Families USA Statement on Trump’s Failed Proposal for Extension of Enhanced Premium Tax Credits  - Families USA Skip to Main Content
11.24.2025 / Statement

Families USA Statement on Trump’s Failed Proposal for Extension of Enhanced Premium Tax Credits 

WASHINGTON, D.C. – Anthony Wright, executive director of Families USA, today released the following statement after the Trump administration’s proposal to extend the enhanced premium tax credits was walked back, after being met with significant Congressional backlash.

“The health care proposal floated by the White House over the weekend would have produced higher premiums for nearly everyone who buys coverage as an individual and still push or price millions of people off of coverage. The initial draft did not understand the assignment of stopping the spike in premiums coming in a few short weeks.

“While the proposal was full of poison pills, the fact that President Trump finally felt compelled to have a proposal at all suggests that the calls and cries for help from health care consumers are starting to be heard. After spending the whole year on extending tax cuts for the wealthy and corporations, Congress and the President need to extend health care tax credits for working families. It’s not too late to do the right thing, but every day of delay does damage to the health and economic security of American families and the health system on which we all rely.

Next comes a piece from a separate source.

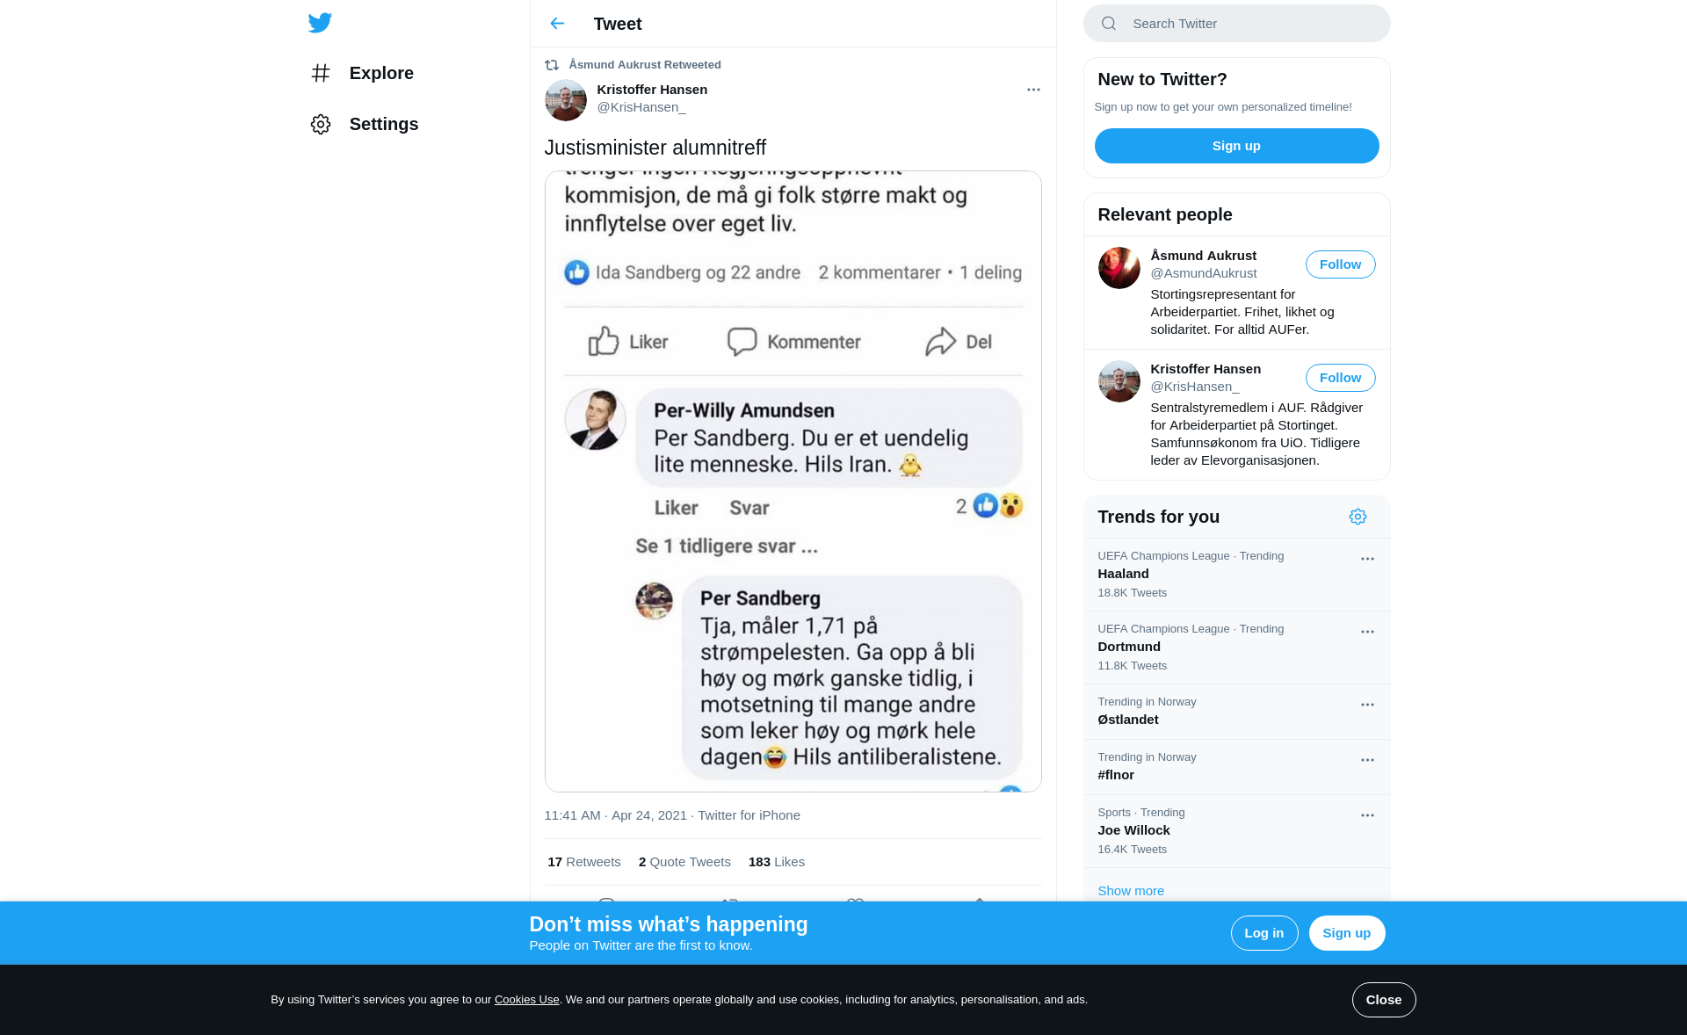
Task: Open Settings from the gear icon
Action: coord(321,124)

“The President must come to the table now to pass a clean extension of the enhanced premium tax credits that will lower health care costs and prevent millions of Americans from losing their health care coverage altogether. Serious proposals should not include efforts to make low-income people or older people pay even more, or poison pills to allow insurers to deny people with pre-existing conditions, to further restrict abortion and reproductive health, and other proposals.  On Thanksgiving week in the middle of open enrollment, the American people are screaming for Congress and this administration to lower the cost of health care, and a clean extension of the enhanced premium tax credits would do exactly that, so Congress should get it done.”